Compliance » Developing a Non-Compete Implementation Strategy

Developing a Non-Compete Implementation Strategy

By Robert W. Horton

October 28, 2022

Developing a Non-Compete Implementation Strategy

Robert W. Horton is a member at Bass, Berry & Sims and chair of the firm’s Labor & Employment Practice. He represents management in all areas of labor and employment law.

If your business does not have non-compete agreements in place but would like to develop one, what are the options and best practices you should consider?

The jumping-off point for consideration is understanding that non-compete agreements are generally disfavored as a matter of public policy because individuals are being restricted in their opportunity to find work and support themselves. The public policy issue results in different approaches toward non-competes in every state. Even in the states viewed as most favorable toward the enforcement of non-competes, courts will require (as a matter of common law or statute) that the employer have a protectable interest that justifies non-compete restrictions (e.g., confidential information provided to employees, goodwill created by the employees and specialized training given to employees). In those states, the scope of non-competes related to duration after the termination of employment and geographic reach must also be limited only to what is reasonably necessary to defend those interests.  

For non-competes arising out of an employment relationship, even in these favorable states, courts may enforce an agreement for up to two years in the geographic area served by the employer during the employment relationship. Such favorable courts, however, often will limit enforcement of the non-compete to a shorter time period and only the geographic area where the employee actually provided services. In less favorable states, non-competes arising out of an employment relationship may not be enforced at all (e.g., California) or may be limited to employees compensated above a certain threshold (e.g., Illinois), limited to a certain duration (e.g., 12 months in Oregon), and/or require compensation for the former employee during the term of the non-compete (e.g., Massachusetts).   

States that permit enforcement of non-competes have different approaches to addressing agreements found to be overly broad by courts charged with their enforcement. In some states, again either by common law or statute, courts will rewrite an overly broad agreement to narrow the scope of the restrictions and then enforce the restrictions drafted by the court. In other states, courts will simply strike the provisions they view as too broad (“blue penciling”) and determine if there is anything left that can be reasonably understood and enforced.  In other states, the court simply won’t enforce the agreement, period. 

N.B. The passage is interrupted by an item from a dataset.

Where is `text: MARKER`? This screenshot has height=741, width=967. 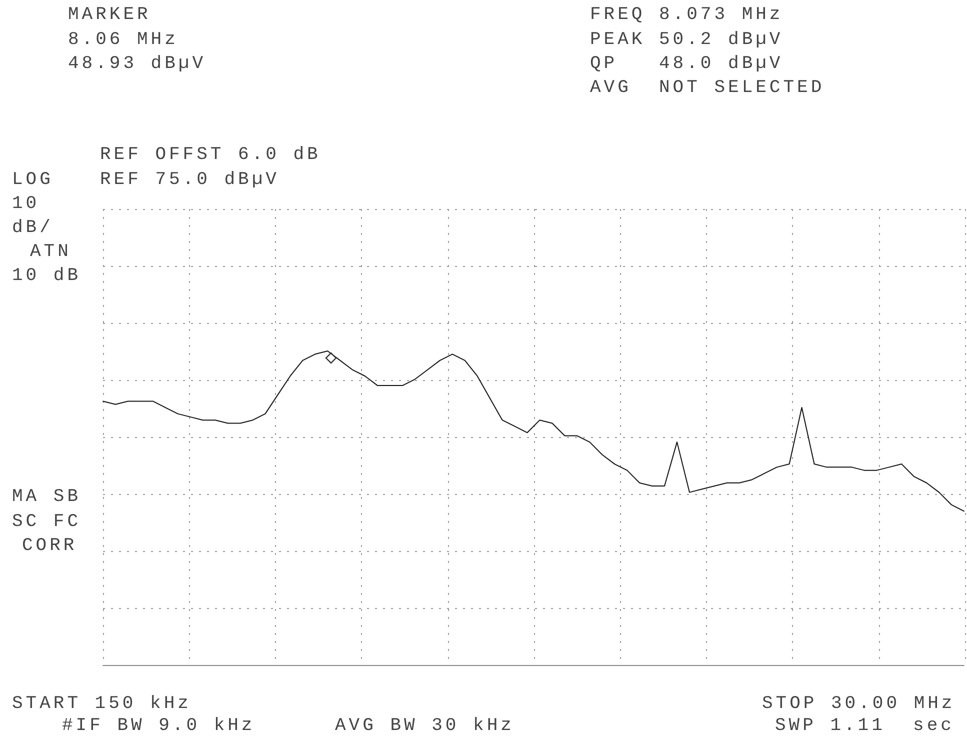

States also have different approaches regarding what constitutes adequate consideration for a non-compete. In some states, new or ongoing employment is sufficient consideration. In others, new employment is sufficient consideration, but only if the employee is given notice of the requirement to sign a non-compete before beginning employment. In other states, ongoing employment is insufficient consideration based on a view that new consideration must be given. Therefore, consideration such as a promotion, pay increase, bonus or some sort of equity must be given for the non-compete with a current employee.

This state-by-state patchwork approach is further complicated because the parties’ agreement regarding which state law applies often will not be honored by courts in states with more restrictive views toward non-competes than that of the state agreed upon by the parties. 

What does all of this mean for your desire to implement non-competes in your business? 

Be mindful of the approach to non-competes of the states in which employees are located.  

Only require non-competes for employees who really do have access to confidential information that is of a consequential nature or personal relationships with customers that could be used by the employee for a competitor. 

Consider whether you can obtain the necessary protection by requiring only a non-solicitation agreement (the employee agrees not to do business with customers of the business), rather than a non-compete in which the employee agrees not to engage at all in the provision of the same services as the employer.  

Limit the time period and geographic scope of non-compete as much as possible.  

Draft non-compete agreements so that they can withstand blue penciling if necessary. Add multiple provisions regarding length and geographic scope so something will be left if the court strikes some of the provisions. 

Finally, take heart that even in states that will not enforce a non-compete, thereby leaving the customer goodwill developed by your employees essentially unprotected, courts will still protect your confidential information.  Every non-compete agreement should include a confidentiality agreement. Often unfair competition can be protected by enforcing the confidentiality obligation of the former employee.